Let’s be clear. The First Amendment guards against the government’s picking who gets to speak or determining which topics we get to speak about. That would be content-based restriction, which is presumptively unconstitutional. If any presidential administration told a private group not to speak about a certain topic, such as voter fraud or Covid, that communication would violate the First Amendment. But the Biden administration has denied any such allegations, claiming instead that it has pushed social media companies to adhere to their own rules about content.

The Supreme Court should clarify that the government has plenty of breathing room when it comes to working with social media companies to prevent our discourse from being polluted with falsehoods.

The line between pressuring social media companies to adhere to their content rules and coercing them to silence certain speakers or speech may be thin, but it does exist. And the risks to all of us of preventing the administration from communicating with companies about false speech are very real.

While our government should and must work to protect the public from false information, it must do so in a way that respects our First Amendment freedoms. But the First Amendment doesn’t require — as the plaintiffs, the two attorneys general and the federal judge appear to believe — that the government stand silent and impotent in the face of misinformation and disinformation.

Misinformation (defined as information that is false) and disinformation (defined as deliberate lies) threaten the body politic and the human body. Think, for example, of the misinformation and disinformation denying even the existence of the novel coronavirus or the lies that the 2020 election were stolen that preceded a deadly attack on the U.S. Capitol on Jan. 6, 2021.  

The Biden administration needs to be able to work with social media companies to protect us all by tamping down false speech. That’s not government censorship. That’s not ignoring the First Amendment. That’s the government wisely addressing a threat. It’s a job of our government to combat false information, especially that which is related to Covid-19 and the integrity of our elections.

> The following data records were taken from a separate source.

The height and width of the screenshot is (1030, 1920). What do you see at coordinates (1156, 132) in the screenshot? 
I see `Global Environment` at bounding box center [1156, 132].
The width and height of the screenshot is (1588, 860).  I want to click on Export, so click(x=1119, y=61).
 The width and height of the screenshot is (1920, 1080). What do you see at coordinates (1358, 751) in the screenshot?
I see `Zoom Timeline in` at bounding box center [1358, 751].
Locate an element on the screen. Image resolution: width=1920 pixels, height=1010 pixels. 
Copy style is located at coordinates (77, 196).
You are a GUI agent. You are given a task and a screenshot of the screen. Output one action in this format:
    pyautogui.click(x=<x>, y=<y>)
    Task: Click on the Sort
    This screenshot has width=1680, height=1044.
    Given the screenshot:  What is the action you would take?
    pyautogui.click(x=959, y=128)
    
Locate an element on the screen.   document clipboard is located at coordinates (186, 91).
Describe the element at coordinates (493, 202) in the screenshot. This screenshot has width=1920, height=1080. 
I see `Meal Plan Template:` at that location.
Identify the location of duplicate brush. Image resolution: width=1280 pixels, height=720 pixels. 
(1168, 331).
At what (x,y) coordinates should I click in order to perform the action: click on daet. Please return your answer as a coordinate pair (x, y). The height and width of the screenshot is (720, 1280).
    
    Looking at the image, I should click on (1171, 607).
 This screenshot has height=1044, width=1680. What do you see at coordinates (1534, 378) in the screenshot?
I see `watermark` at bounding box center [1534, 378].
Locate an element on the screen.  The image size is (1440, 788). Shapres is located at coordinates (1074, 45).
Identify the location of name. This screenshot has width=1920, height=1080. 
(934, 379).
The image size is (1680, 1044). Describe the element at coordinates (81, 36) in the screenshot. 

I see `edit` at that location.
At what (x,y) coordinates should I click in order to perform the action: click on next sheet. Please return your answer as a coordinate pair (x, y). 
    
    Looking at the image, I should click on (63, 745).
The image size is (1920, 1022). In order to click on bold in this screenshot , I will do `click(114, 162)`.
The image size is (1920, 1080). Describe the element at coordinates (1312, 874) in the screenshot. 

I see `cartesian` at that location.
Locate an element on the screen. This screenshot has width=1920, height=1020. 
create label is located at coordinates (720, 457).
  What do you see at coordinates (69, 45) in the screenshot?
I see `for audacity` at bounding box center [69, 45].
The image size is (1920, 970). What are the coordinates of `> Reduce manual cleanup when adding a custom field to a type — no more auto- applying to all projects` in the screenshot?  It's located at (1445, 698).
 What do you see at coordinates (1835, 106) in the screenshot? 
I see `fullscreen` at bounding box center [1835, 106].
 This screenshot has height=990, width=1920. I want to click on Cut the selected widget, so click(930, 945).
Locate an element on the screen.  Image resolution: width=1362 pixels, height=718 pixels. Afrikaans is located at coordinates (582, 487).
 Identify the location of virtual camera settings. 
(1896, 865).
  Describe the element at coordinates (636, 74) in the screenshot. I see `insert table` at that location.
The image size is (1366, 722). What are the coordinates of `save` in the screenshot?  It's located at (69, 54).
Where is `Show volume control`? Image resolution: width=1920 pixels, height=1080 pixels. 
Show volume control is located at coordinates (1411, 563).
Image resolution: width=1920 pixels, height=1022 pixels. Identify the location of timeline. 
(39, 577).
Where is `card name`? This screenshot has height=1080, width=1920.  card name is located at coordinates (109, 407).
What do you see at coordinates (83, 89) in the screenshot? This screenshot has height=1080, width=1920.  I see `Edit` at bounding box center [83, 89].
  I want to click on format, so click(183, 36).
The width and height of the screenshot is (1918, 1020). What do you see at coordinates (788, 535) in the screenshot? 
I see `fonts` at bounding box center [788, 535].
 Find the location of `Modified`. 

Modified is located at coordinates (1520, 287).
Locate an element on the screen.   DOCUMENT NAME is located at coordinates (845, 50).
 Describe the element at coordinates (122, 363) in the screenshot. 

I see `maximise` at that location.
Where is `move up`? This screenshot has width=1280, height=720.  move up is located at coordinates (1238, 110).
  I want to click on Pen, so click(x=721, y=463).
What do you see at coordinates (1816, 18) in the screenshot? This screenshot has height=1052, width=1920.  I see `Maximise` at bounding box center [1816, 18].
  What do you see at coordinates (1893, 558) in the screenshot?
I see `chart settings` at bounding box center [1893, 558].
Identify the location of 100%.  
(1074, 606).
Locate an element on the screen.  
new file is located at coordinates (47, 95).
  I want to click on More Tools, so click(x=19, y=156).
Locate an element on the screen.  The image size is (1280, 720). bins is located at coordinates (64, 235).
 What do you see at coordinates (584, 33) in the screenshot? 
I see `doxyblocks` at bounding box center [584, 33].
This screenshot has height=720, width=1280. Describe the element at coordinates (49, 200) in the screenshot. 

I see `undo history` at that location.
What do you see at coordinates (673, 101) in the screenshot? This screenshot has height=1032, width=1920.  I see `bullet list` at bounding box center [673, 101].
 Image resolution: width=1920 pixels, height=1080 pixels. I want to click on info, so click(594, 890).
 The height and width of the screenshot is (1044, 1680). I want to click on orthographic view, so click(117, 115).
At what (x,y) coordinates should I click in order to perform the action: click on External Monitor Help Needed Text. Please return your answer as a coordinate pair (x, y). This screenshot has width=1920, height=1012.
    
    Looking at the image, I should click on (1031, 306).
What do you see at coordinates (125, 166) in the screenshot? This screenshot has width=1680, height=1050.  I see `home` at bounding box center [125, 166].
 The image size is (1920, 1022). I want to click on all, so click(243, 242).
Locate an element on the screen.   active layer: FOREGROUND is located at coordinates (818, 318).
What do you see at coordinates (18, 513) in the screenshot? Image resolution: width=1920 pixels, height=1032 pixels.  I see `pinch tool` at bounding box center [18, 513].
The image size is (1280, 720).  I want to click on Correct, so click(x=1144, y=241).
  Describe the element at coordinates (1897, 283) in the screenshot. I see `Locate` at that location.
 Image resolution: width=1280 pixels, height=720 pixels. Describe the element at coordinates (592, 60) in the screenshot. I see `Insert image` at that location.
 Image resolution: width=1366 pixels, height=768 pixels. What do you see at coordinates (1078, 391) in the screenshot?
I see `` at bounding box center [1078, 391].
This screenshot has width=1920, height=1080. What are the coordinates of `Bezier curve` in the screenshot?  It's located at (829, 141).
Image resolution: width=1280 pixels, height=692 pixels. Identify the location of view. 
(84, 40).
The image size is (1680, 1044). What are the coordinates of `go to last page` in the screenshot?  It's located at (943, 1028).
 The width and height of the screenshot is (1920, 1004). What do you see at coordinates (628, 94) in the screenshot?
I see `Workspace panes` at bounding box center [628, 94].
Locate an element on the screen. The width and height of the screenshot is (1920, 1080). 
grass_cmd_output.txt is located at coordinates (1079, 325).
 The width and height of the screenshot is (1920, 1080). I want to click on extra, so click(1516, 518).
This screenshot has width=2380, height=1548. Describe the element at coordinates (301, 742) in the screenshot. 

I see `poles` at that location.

If you think the moon landing was fake or the Earth is flat, your beliefs are unlikely to have significant negative consequences and therefore most likely wouldn’t contravene social media content rules. In these cases, it’s not the government’s job to intervene. But if you post pernicious falsehoods and lies on social media that threaten not just the health of our democracy, but also the health of our bodies, then at the very least the government can point that out to social media companies hosting your lies. And enjoining government actors from saying so isn’t a win for the people; it puts them in more peril.